家までは本当にあと少しの距離だし、レイの時間をこれ以上もらうわけにはいかない。

モートンのところにも連れて行ってもらったから、酒場を出てから、もうだいぶ時間が経っているし…。

すると、レイはまばたきをして私を見つめ、少し迷いながらくるりと私に背を向けて言った。

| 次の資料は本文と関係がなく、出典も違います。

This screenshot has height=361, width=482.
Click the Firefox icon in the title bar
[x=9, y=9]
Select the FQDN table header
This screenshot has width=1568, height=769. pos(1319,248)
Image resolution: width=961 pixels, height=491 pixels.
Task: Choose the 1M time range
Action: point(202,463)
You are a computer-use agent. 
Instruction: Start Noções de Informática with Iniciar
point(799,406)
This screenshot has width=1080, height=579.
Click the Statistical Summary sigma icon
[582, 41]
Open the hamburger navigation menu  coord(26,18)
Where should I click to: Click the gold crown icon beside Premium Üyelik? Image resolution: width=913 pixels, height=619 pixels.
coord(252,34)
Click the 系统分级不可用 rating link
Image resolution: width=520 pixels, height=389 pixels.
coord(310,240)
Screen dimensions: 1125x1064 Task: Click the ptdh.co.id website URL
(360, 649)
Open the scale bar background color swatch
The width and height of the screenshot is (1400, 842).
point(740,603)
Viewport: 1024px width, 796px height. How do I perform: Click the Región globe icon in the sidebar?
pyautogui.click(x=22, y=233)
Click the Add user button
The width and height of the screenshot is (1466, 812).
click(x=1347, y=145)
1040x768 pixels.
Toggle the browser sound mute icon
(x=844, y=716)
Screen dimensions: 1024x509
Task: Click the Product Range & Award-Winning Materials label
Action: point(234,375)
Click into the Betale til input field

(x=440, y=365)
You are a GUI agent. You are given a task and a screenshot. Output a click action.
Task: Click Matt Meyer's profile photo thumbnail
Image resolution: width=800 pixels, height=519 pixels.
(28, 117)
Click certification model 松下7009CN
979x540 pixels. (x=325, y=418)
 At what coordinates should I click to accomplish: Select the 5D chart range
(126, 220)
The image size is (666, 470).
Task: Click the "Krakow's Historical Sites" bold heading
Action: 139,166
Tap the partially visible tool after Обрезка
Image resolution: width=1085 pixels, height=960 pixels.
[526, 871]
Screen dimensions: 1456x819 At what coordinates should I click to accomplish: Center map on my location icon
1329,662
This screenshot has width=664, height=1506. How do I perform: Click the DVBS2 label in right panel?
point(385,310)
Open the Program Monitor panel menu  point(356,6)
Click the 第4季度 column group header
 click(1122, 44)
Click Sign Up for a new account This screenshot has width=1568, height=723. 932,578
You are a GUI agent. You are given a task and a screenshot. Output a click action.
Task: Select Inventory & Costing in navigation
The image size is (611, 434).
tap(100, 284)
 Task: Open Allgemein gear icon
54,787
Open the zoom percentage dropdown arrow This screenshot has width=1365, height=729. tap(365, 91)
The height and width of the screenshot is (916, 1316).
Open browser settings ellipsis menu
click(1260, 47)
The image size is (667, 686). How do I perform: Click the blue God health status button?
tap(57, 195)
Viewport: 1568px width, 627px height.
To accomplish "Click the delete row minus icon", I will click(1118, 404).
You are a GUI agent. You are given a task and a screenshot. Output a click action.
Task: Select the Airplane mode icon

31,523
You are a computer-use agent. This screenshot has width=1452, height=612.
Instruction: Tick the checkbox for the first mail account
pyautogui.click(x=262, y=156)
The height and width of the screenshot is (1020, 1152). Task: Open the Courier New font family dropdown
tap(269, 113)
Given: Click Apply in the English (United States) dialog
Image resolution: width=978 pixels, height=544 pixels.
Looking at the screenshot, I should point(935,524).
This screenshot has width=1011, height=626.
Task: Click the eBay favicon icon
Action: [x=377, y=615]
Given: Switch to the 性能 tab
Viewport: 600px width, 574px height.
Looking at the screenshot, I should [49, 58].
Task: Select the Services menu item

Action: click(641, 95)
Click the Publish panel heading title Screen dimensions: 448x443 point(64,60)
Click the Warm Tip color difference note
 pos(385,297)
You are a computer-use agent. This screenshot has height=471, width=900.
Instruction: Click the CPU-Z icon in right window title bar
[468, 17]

「わかった。気をつけて帰れな。もう会うこともないだろうけど…怪我早く治せよ?」

「うん。いろいろありがとう…!」


レイは小さく頷くと、そのままもと来た道を歩いて行った。


最後までレイの笑った顔を見なかったな。


レイの遠ざかる背中を見つめながら、ふとそんなことを考える。


ギルには会えなかったけど、いろんな出会いがあったなぁ…。

みんなお父さんの知り合いだったってことが驚きだけど。


私は、頭の中で今日の出来事を思い返しながら街を歩く。


明日からまたギルを探そう。

私の知らないところで、一体何が起こっていたのか、ちゃんと教えてもらわなくちゃ…!


私がふぅ、と深呼吸をして、家の近くの路地を曲がった、その時だった。


『おい、あの小娘はいたか?』

『いや、家にはいないようだ。…ったく、どこに姿を消したんだか…!』


路地の奥で、黒マントを着た二人組がこちらに向かってくるのが見えた。


あれは、闇……?!

まさか、昨日私を襲った奴ら…?


きょろきょろと辺りを見回しながら話している。


もしかして、私を探しに来たの…?!


どくん!と心臓が鈍く鳴った。

とっさに、近くの路地の隙間に走り込む。

ごみ捨て場の脇に身を隠した私は、こっそり闇の様子をうかがった。


『早くあの小娘からシンのありかを聞きださないと、リオネロ様が怒るからなぁ』

『あぁ。ぶっちゃけ、リオネロ様は“ダウト”の幹部の中でも下っ端…。早く手柄を立てたいんだろう』


“ダウト”…?

闇の組織の名前…?


リオネロの他にも、まだ幹部がいるってこと?


彼らの会話に聞き耳を立てていると、闇たちは、はっ!と何かを思いだしたような仕草を見せた。